By adopting opinionated solutions, we ensure that each project follows a familiar structure with similar patterns and packages. Consistency reduces the learning curve for developers, enabling them to ramp up in a fraction of the time.

🧘‍♀️ Flexibility

Businesses rapidly change product requirements to meet demand or remain competitive. Our variation of layered architecture allows us to move quickly while still writing high quality code that’s easy to refactor. By enforcing strong opinions in the codebase, we create code that is highly similar between features, making it easier for a developer to get up to speed and contribute efficiently.

🤓 Approachability

As always, there are trade-offs to every approach. Our approach to state management requires a certain amount of boilerplate, but we find the additional rigor allows us to easily understand what’s going on, making it easy to refactor quickly.

🏎️ Performance

Wherever feasible, we leverage technologies that compile down to machine code. When implementing business logic or other core algorithms, we are mindful of algorithmic time complexity, avoiding nested loops and expensive transformations wherever possible.
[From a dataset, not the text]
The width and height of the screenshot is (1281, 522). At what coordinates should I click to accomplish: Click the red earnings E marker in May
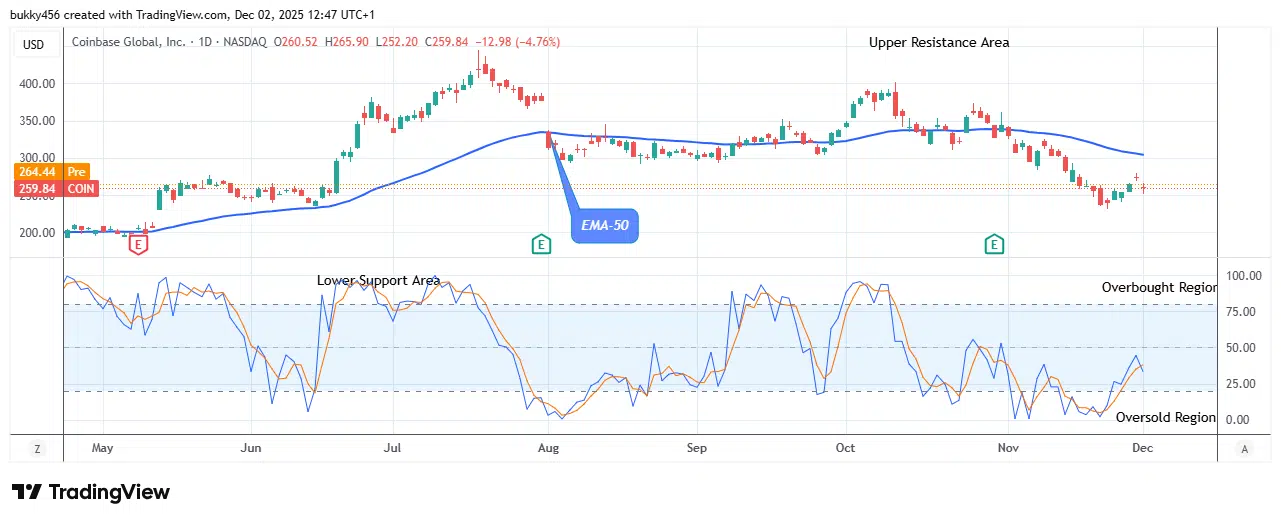[139, 243]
We also exercise discretion in selecting third party libraries and frameworks, using our extensive client experience to make informed decisions based on learnings consolidated across dozens of projects.

Most multiplatform projects are best served by building with Google’s cross-platform app development toolchain, Flutter. Flutter is performant, developer friendly, and fully open source — ensuring it is resilient to changes in the industry and supported well into the future.

📱 Multiplatform

It’s easier to maintain one high-quality codebase than it is to maintain two — especially if exact feature parity and precise deadlines are a priority.

For most apps, we recommend Google’s Flutter framework. Flutter allows you to build one app that will run on iOS, Android, Web, Linux, macOS, and Windows. Apps are written in Dart, a modern programming language in the same family as Java and C#. Over 45,000 packages have been published in Dart on pub.dev, establishing Dart and Flutter as a mature, well-supported ecosystem.

Finally, Flutter provides an excellent out-of-the-box experience that enable developers to build more quickly than other frameworks. Hot reload, an extensive widget library, and a rich set of native platform plugins seamlessly assist developers in building beautiful apps.

🎉 A rising tide…

As a team, we have many cumulative years of experience with apps of all kinds, from small startups to large enterprises. We share our secrets because we believe that good software lifts the entire industry. It’s already hard enough to write good software — so why make it harder?